Tuesday, April 30, 2019 - Updated: 2:43 pm
The Gospel readings for this past week, the “octave of Easter,” are a joy to savor. They are the stories of how the resurrected Jesus appeared to his disciples. They include the puzzled doubting Thomas (who becomes Thomas the believer who cries out, “My Lord and my God!”), the long walk to Emmaus, Mary Magdalene’s confusion that Jesus was the gardener, the great catch of fish off the shore of the Sea of Galilee, and the three repeated questions to Peter, “Do you love me?”
There really is no rhyme or reason to these disjointed stories. The men and women who followed Jesus knew he died on the cross. They never imagined he would rise from the dead in three days. They were dealing with a “new” Jesus, glorified, risen, himself and yet more than himself. The friends of the risen Jesus were dumbfounded, and if you or I had been there we probably would have been dumbfounded, too.

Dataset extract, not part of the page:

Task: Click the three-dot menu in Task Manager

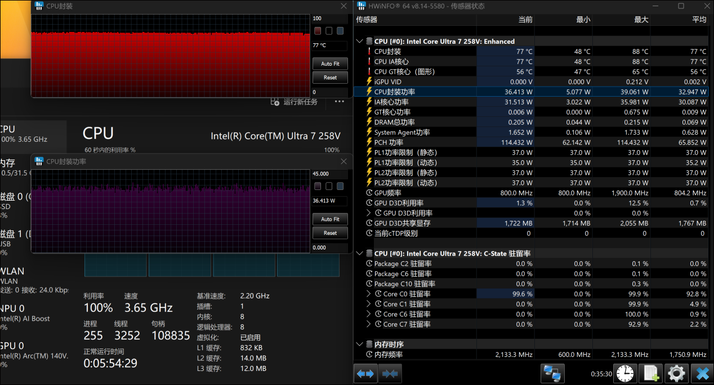Action: (339, 102)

I have long taken consolation in the final verse of John’s Gospel: “There are also many other things that Jesus did, but if these were to be described individually, I do not think the whole world would contain the books that would be written.” What don’t we know about the teachings of Christ after his resurrection?

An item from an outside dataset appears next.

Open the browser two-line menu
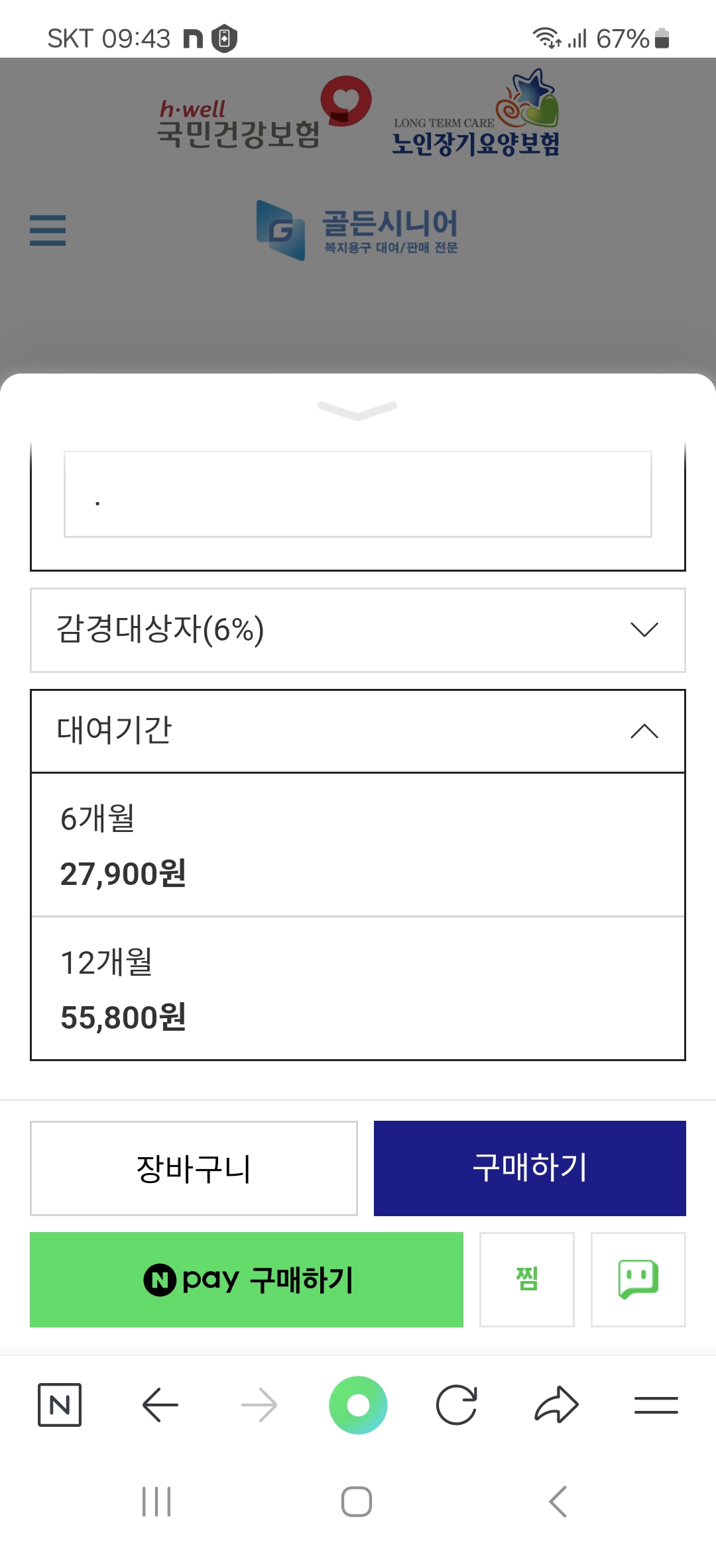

Only after the coming of the Holy Spirit at Pentecost (which we will celebrate liturgically on Sunday, June 9) did the apostles and disciples begin to understand the risen Lord, how he had changed, and how they were to change, too, if they were to follow him.
Change is difficult. I have heard this repeatedly in our three parishes since Oct. 15. Parishioners miss their longtime and beloved pastors. Mass schedules change. Staffing is adjusted. Pastoral and finance councils meet together. We have begun working toward unity as one new parish community. Our local church and its faithful, led by our bishop, are working to be agents of healing and hope. Our church is changing.
For more than four years, On Mission for The Church Alive! as a planning process has been grappling with the reality and necessity of change in all 188 parishes in the Diocese of Pittsburgh, throughout six counties. I could not have imagined “parish groupings,” “multiple-parish pastorates,” “missionary discipleship,” a steep decline in active priests or the dark shadow of scandal in the church when I was ordained 40 years ago.
The ironic reality is that change is one constant in our lives. I know that some seek the church as a “no-change” zone, away from all the changes we face — aging, kids getting older, the sicknesses and deaths of loved ones, job adjustments, etc. Some changes are welcome — winning the lottery, getting a pay raise, setting a goal to lose weight and achieving it, proudly seeing kids graduate or get married, etc. But the church and the disciples of Jesus change, too.
The death and resurrection of Jesus Christ points to the centrality of change (or conversion) in our lives. Conversion from sinning to developing virtuous and holy habits. Conversion from selfishly looking at only my needs to caring for the needs of people around me. Conversion from holding grudges to forgiving. Conversion from isolation to working for justice with your brothers and sisters in parishes and neighborhoods. Conversion from holding on to the past to letting go for a Spirit-filled future. Conversion means embracing Jesus’ radical challenging command to St. Peter: “Follow me.”
As I was preparing to move from my former assignment in New Castle, Lawrence County, back to Allegheny County, I often meditated on these words of the risen Lord to Peter: “Amen, amen, I say to you, when you were younger, you used to dress yourself and go where you wanted; but when you grow old, you will stretch out your hands, and someone else will dress you and lead you where you do not want to go” (John 21:18).
I am now older, and I go where the Lord (and the bishop!) wants me to go. With humble faith let us willingly embrace the changes the risen Lord, Jesus Christ, holds out to us, in every aspect of our lives and our church, each day and for generations to come.
Father Almade is administrator of the parish grouping that includes St. Colman in Turtle Creek, St. John Fisher in Churchill and St. Jude in Wilmerding.